• _Exercise directions_
Transcribe all records below exactly, without images.

• _Data shown_
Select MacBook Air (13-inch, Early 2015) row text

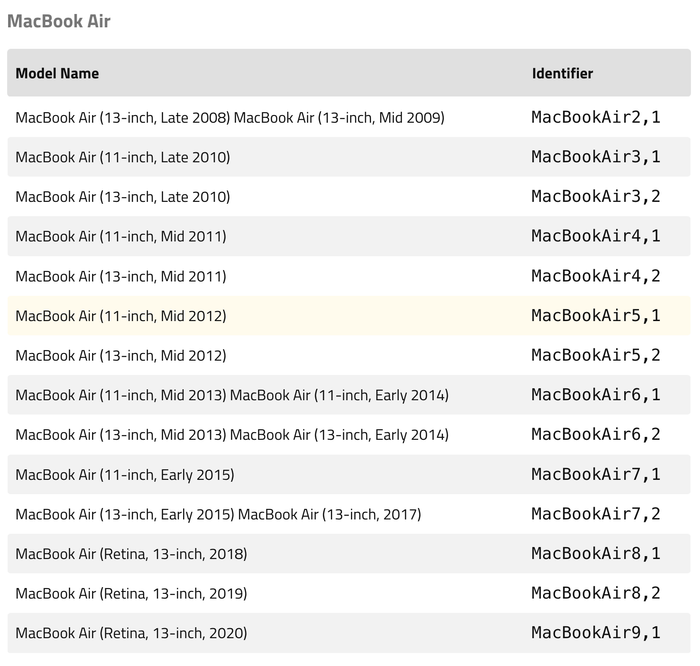click(125, 514)
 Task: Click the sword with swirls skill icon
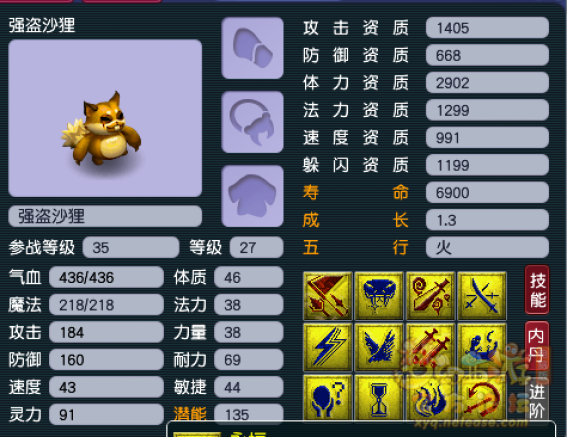coord(430,296)
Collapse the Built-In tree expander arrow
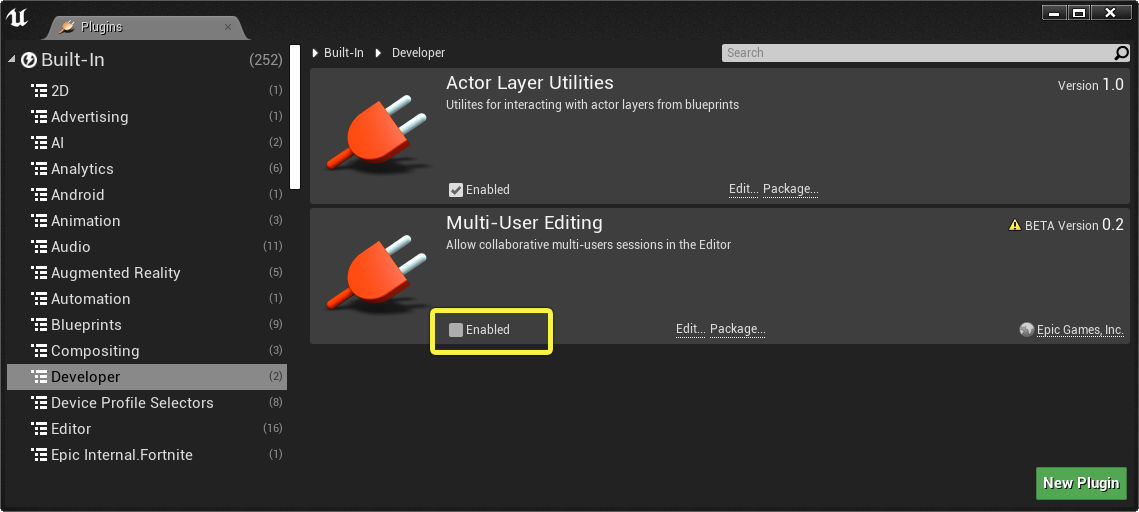Screen dimensions: 1139x512 [x=12, y=60]
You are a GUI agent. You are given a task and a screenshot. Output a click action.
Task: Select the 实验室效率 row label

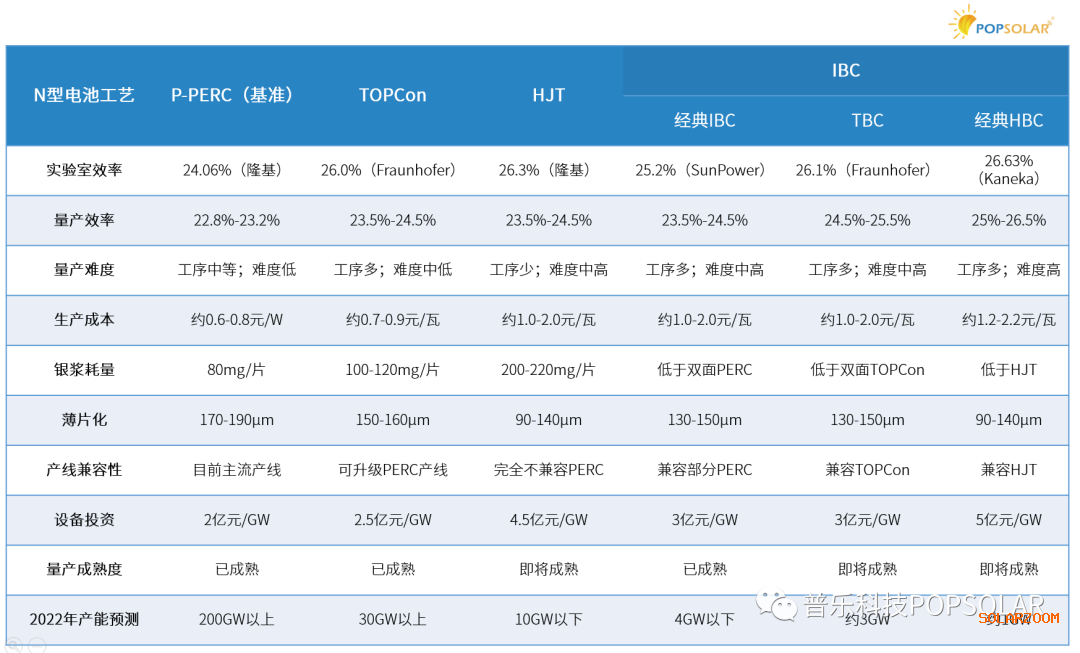pyautogui.click(x=84, y=170)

• _Exercise response_
Select MacBook Air (13-inch, Early 2015) row text

click(125, 514)
 Task: Click the sword with swirls skill icon
coord(430,296)
Collapse the Built-In tree expander arrow
Screen dimensions: 1139x512 [x=12, y=60]
You are a GUI agent. You are given a task and a screenshot. Output a click action.
Task: Select the 实验室效率 row label

pyautogui.click(x=84, y=170)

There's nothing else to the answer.